У летка был привязан деревянный ящичек. С одной стороны поблескивало стекло, а сбоку виднелась дырочка.
— Для чужих пчел, — пояснил дед Евсей. — Повадились, дармоедки! Летят и летят! Заберутся в улей — и к сотам, на готовенькое. Меда наворуют — и домой, окаянные!
— А этот ящичек зачем? — спросил Санька.
— Это и есть ловушка. Чужая пчела — она норовит не через леток в улей забраться, а через щель… Оно и понятно: боится! Воры всегда лазейку ищут! А тут вот дырочка в ящике… Видишь? Пчела туда заползет, а обратно ей не выбраться. Бьется о стекло, злится! День посидит взаперти, а вечером я ее выпущу. И больше она на мою пасеку не прилетит. Ученая! Я ее на путь истинный наставил: трудись, а не воруй!

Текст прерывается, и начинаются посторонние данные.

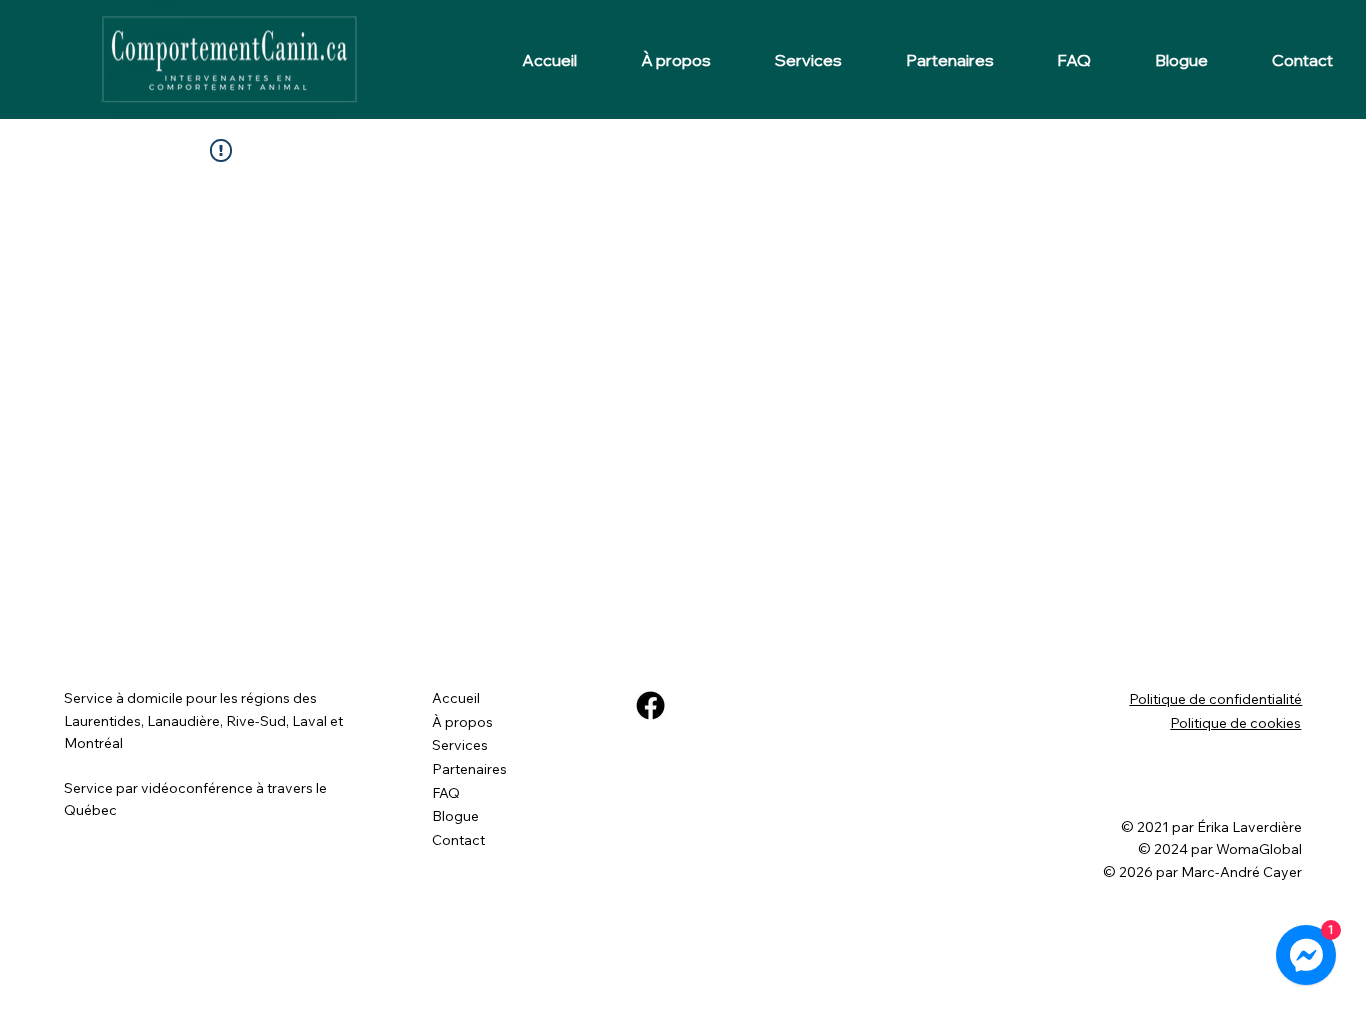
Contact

— Как же ты узнаешь, которая чужая?
— А чего мне узнавать? Пчелы сами за себя говорят… Раз в ловушке, — значит чужая! Своя в ящик не полезет. Для нее леток есть! Зачем ей лазейку выискивать?
— А твои пчелы на другие пасеки залетают?
Это уже был не простой вопрос. Санька готовил незаметный переход к разговору о болоте.
— Не! — серьезно ответил старик. — Воровок не держу!
— А на болото они летают или очень далеко?
— Две версты хорошей пчеле пустяк! А только делать там нечего — мох да клюква. А клюква с медом и рядом не лежала.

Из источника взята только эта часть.